Колыбельная для эльфа - Хрипина-Головня Ольга "Amarisuna". Страница 91

…Хранительница сомкнула пальцы на рукояти Силеля и фигуры с тихим шелестом песка осыпались на пол. Суна кивнула, сжала покрепче меч и вышла из комнаты. Прошла, оставляя следы в пыли, спустилась по лестнице и покинула Дом. Было тихо-тихо вокруг, как будто на всей земле не осталось больше ни одной души. Хотя где-то рядом бежал, силясь успеть, Амарг, великий воин и Правитель эмъенов, так обрадовавшийся своей победе и так бездарно, смешно, позорно опоздавший. Где-то там, растянув губы в презрительной улыбке, коротко крикнула, подавая сигнал к наступлению, Аша. Где-то там вглядывалась в горизонт Андагриэль, гадающая, как скоро она встретится с войском эмъенов. Где-то там горели города и деревни, и кусал губы молодой арг, тайком доставая отцовскую секиру. Они уже решили с друзьями, пойдут к Килуэрну, помогать эльфам. Неужели они хуже сельтов, которые, по слухам, бесстрашно встали на защиту границ?

Суна подняла голову вверх. Небо стало свинцово-тяжелым, предвещающим грозу редкими всполохами молний. Хотя, в это время сезона гроз больше не бывает.

Лучи солнца тянулись сквозь тучи, пытаясь коснуться земли, и гасли, не доходя до нее. В окутавшем окрестности тяжелом сумраке волосы девушки казались темными.

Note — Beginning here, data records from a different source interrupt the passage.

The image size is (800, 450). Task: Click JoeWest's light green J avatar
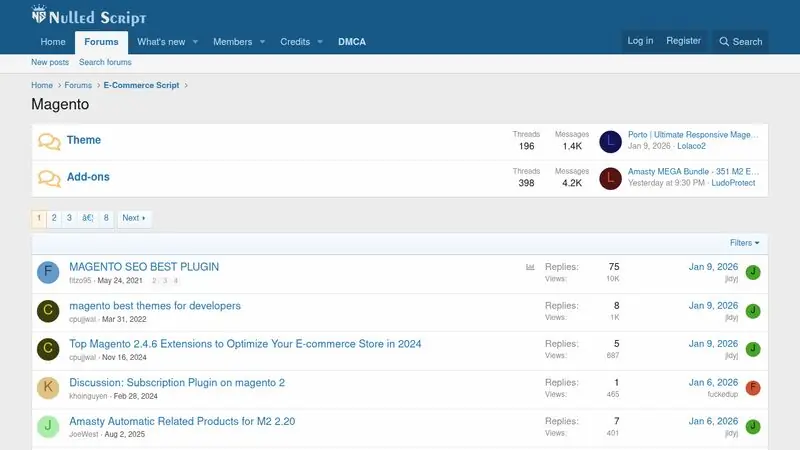pyautogui.click(x=48, y=427)
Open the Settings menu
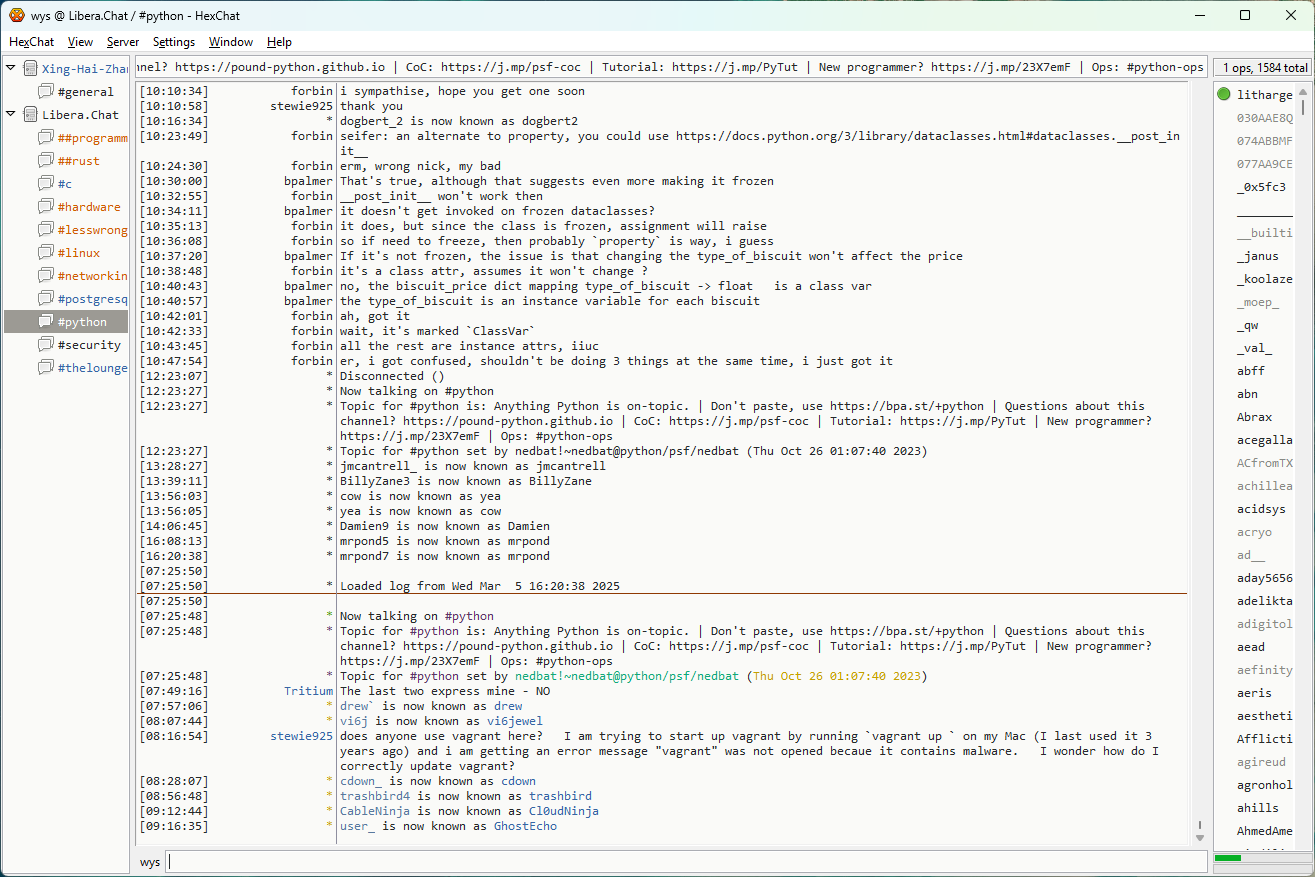 (x=174, y=42)
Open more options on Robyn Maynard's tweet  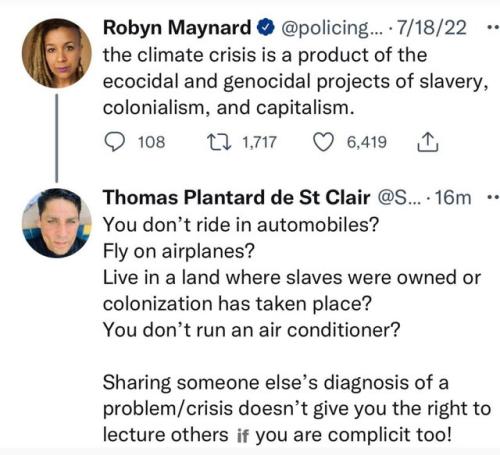tap(493, 28)
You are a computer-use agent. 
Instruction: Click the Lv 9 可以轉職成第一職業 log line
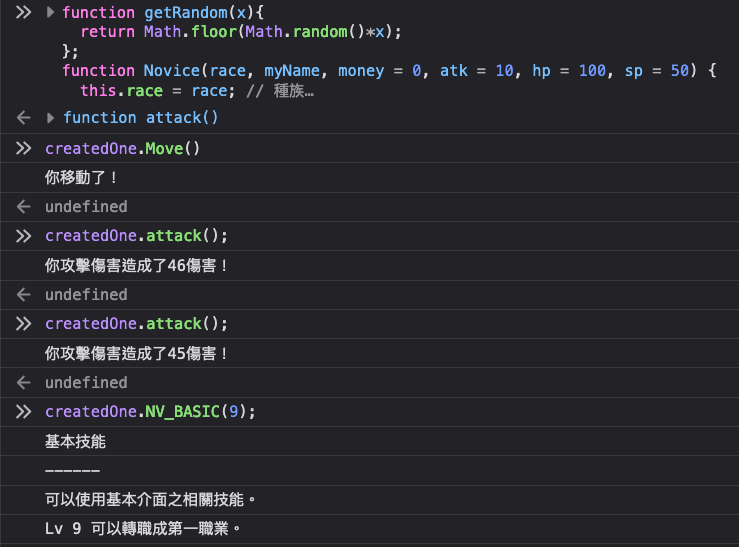pyautogui.click(x=143, y=528)
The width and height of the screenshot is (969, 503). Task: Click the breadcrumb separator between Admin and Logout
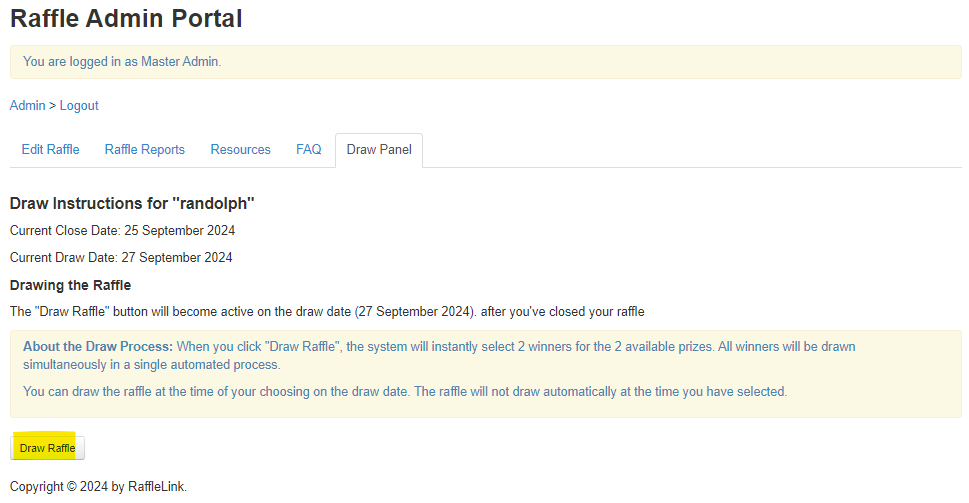[x=52, y=106]
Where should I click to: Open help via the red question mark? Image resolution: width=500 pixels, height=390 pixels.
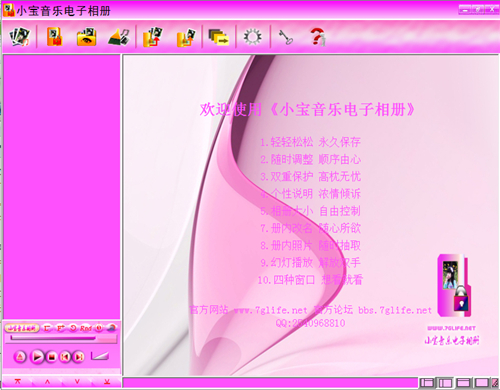coord(318,37)
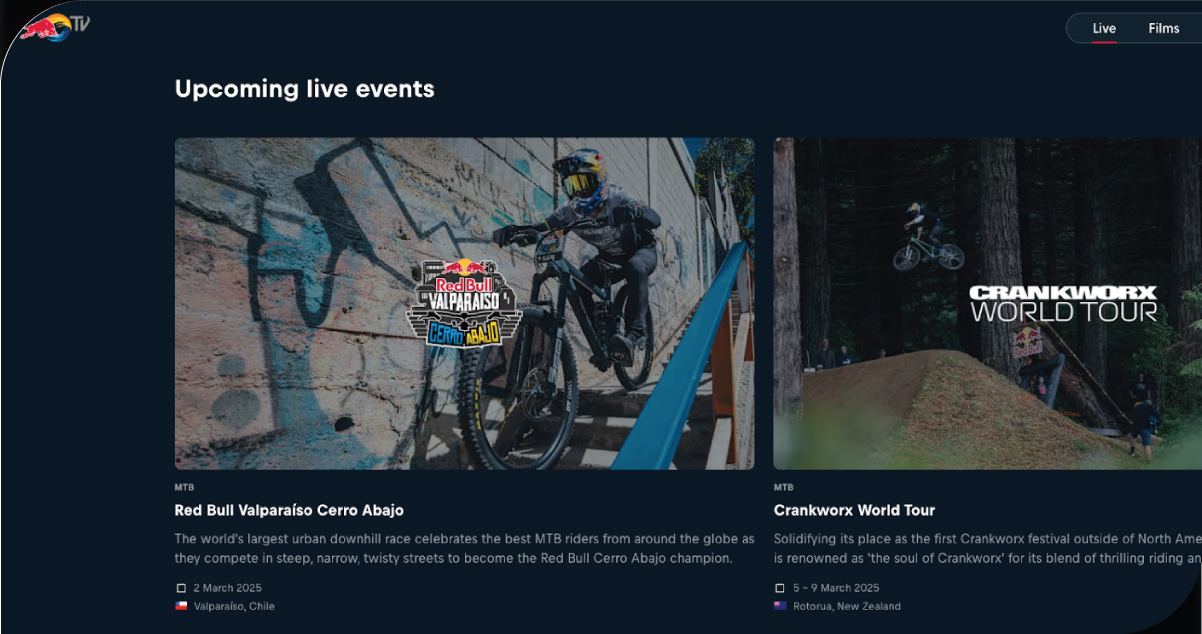Click the Red Bull Valparaíso Cerro Abajo title
Image resolution: width=1202 pixels, height=634 pixels.
point(289,510)
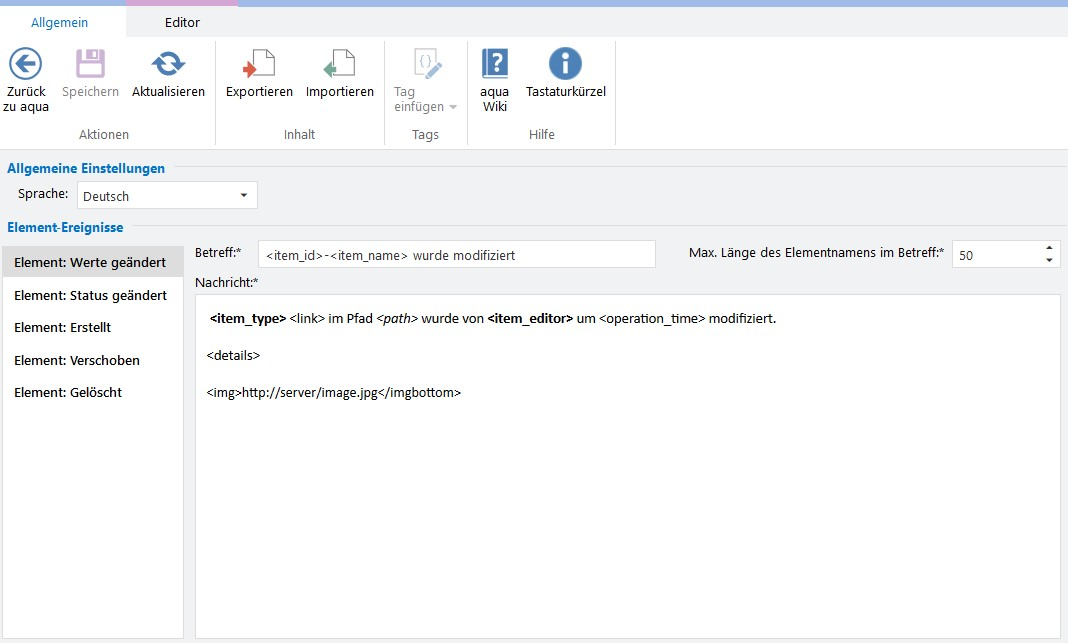Select Element: Erstellt event
Screen dimensions: 1068x643
[x=63, y=328]
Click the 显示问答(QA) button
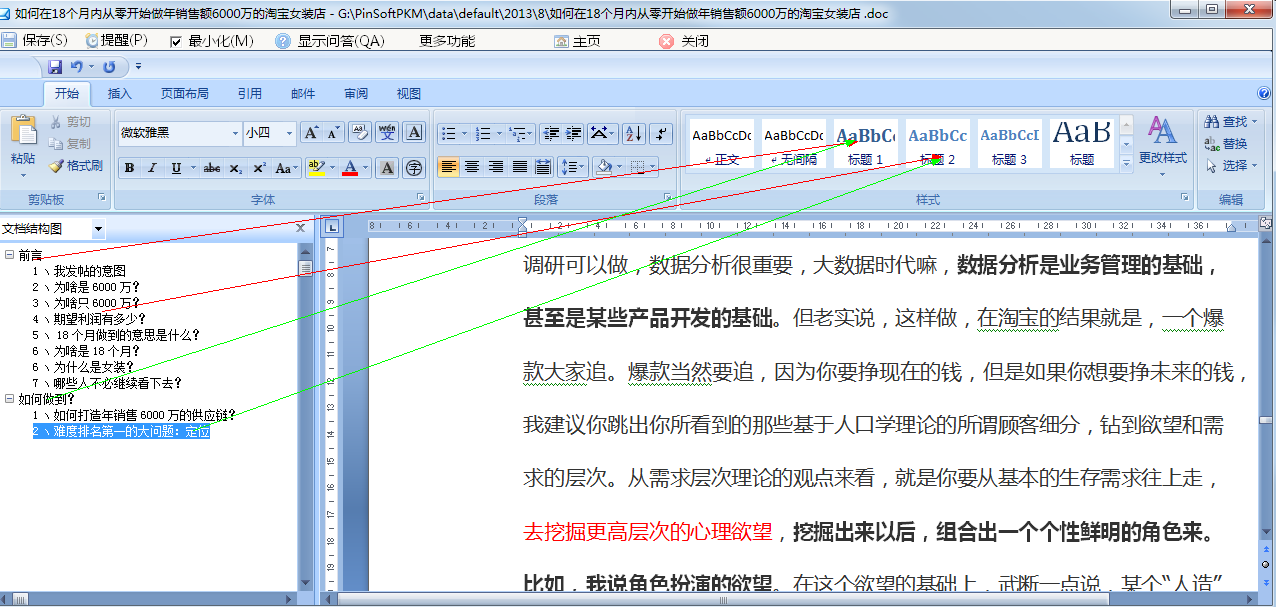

Сжатый в руке меч полыхнул искрой.

Если же Мессайю призвал бы кто-то из Хранителей, то расплатился бы за поступок своей жизнью, а Мессайя не смог бы уйти в небытие и погиб. Так, мир лишился бы защиты навсегда.

Амарисуна закрыла глаза и подняла меч.

Откуда-то донесся полный отчаянья и угрозы крик.

Поздно. Ты не успеешь добежать до меня. Войны не будет, мои родичи не погибнут и не будет новых слез и страданий. Я сама закончу эту войну, я сумею, я справлюсь, я не отдам Силель.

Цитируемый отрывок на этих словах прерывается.